Professor Clerval smiled. “Yes, it is. I believe this is a genuine vampire skull.”
“How did you…Where did you…?”
“A few years ago, I found an old manuscript describing the beheading of a supposed vampire here in Connecticut. As was customary, the body and head were buried separately.” Professor Clerval ran his hand over the top of the skull. “Of course, most of the time, the person who was beheaded was just that—an ordinary person accused of being a vampire. But something about this account rang true, so I decided to see if I could locate the place. I found this.”
He carefully prodded one of the fangs with his fingertip. “I’ve checked very thoroughly. The fangs are real.

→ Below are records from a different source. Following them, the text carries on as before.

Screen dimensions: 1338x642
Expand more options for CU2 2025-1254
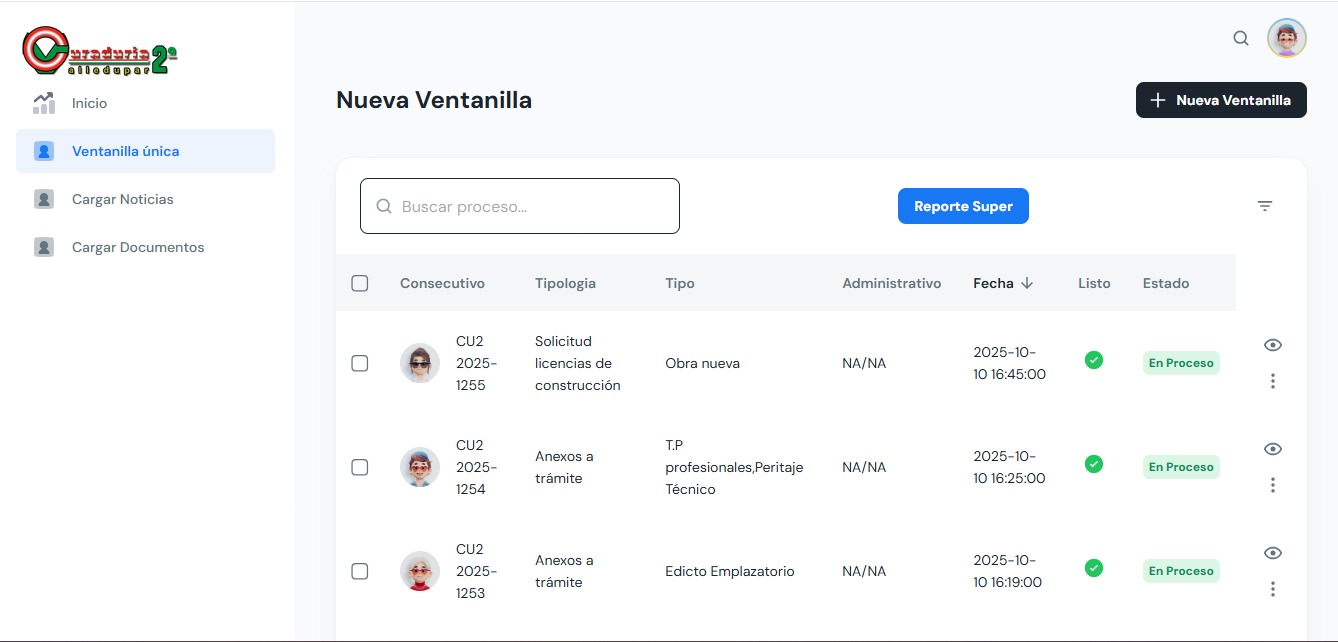point(1272,485)
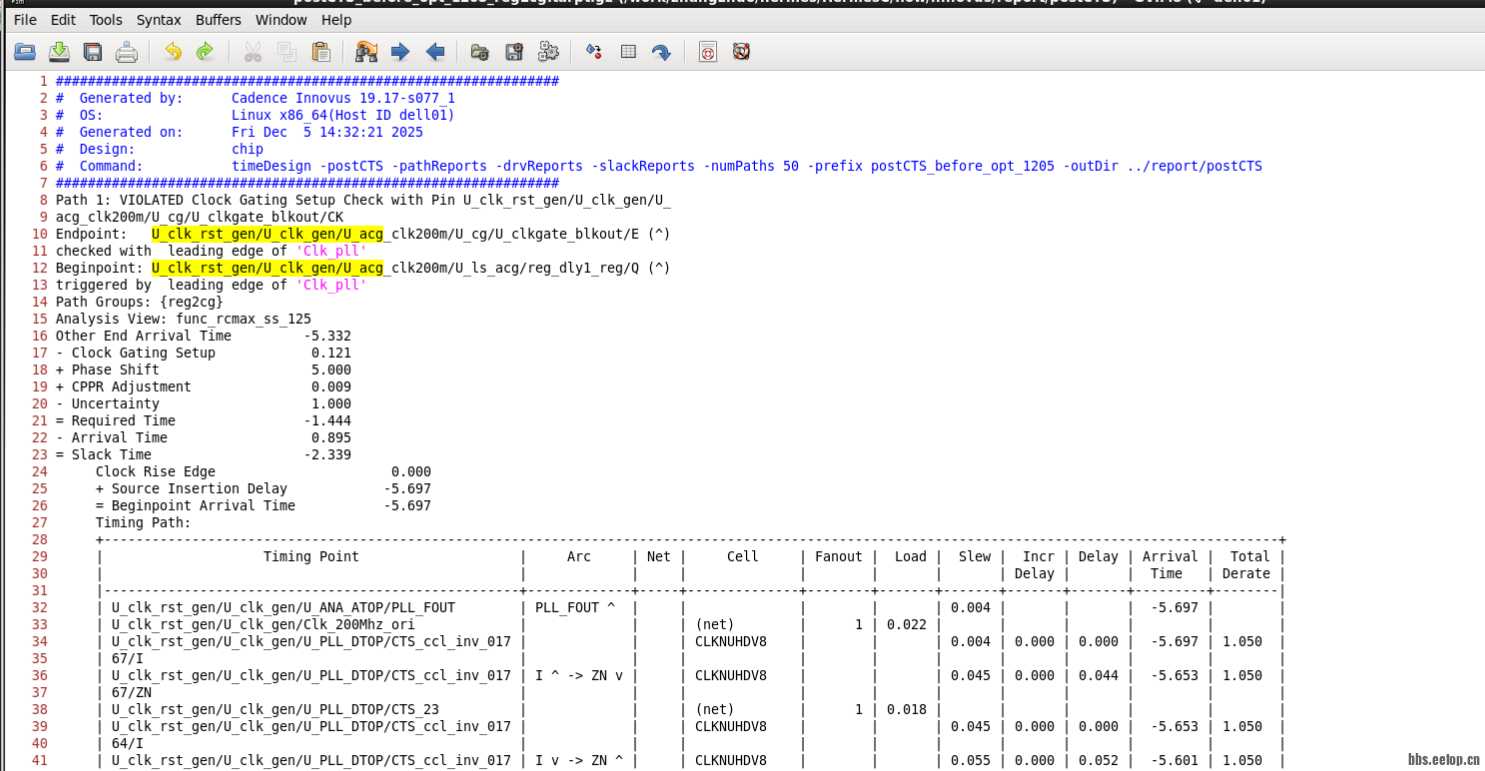Open the Buffers menu
The width and height of the screenshot is (1485, 771).
click(x=218, y=19)
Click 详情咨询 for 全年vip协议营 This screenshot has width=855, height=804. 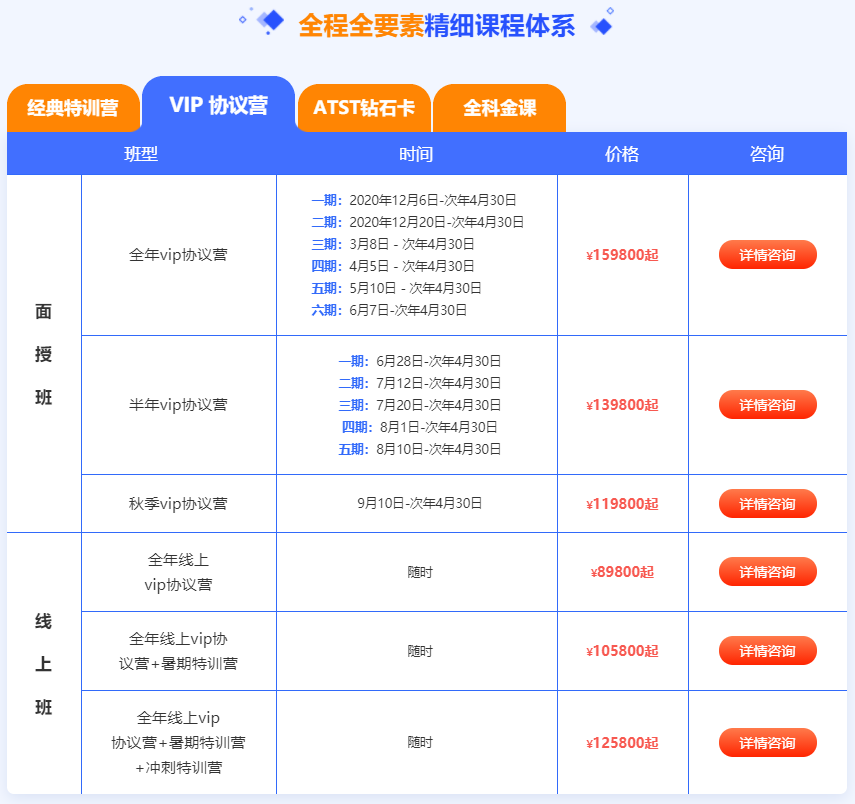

This is not a hoax.”
“Why haven’t you put this on display somewhere?” Leesa asked, her eyes wide. “This proves vampires really exist.”
Professor Clerval picked up his pipe and took a long puff. Leesa noticed he held the pipe well away from the skull.
“I don’t think that would be wise,” he said. “I’m not sure people need to know that vampires are real, especially with all the misinformation out there. Besides, it turns out vampire bone is even more sensitive to light than vampire skin. That’s the reason for the candles. Daylight would disintegrate the skull. Even normal room lighting damages it.”
He pointed to a small, darkened area on the right side of the skull’s dome. “That came from sitting too close to my little table lamp here. So now I only study this by candlelight.”
Leesa stared at the skull, fascinated. It looked so solid. She found it hard to believe it could disintegrate just from light. “Can I touch it?” she asked.
The professor nodded. “Sure. Go ahead.”
She gently placed her palm atop the skull. The smooth bone felt strangely cool. She couldn’t believe it—she was actually touching a vampire skull! “It’s amazing,” she said. “Is this why you wanted to see me? To show me the skull?”
“Actually, no,” Dr. Clerval said as he wrapped his treasure back inside the velvet cloth. “In fact, if you hadn’t been early, I wouldn’t have shown it to you at all. But since it was out when you arrived, I decided to let you see it. With your family’s connection to the creatures, I’m certain I can trust you to keep my secret.”
“I won’t tell a soul,” Leesa promised. “But if it wasn’t about the skull, why did you want to see me?”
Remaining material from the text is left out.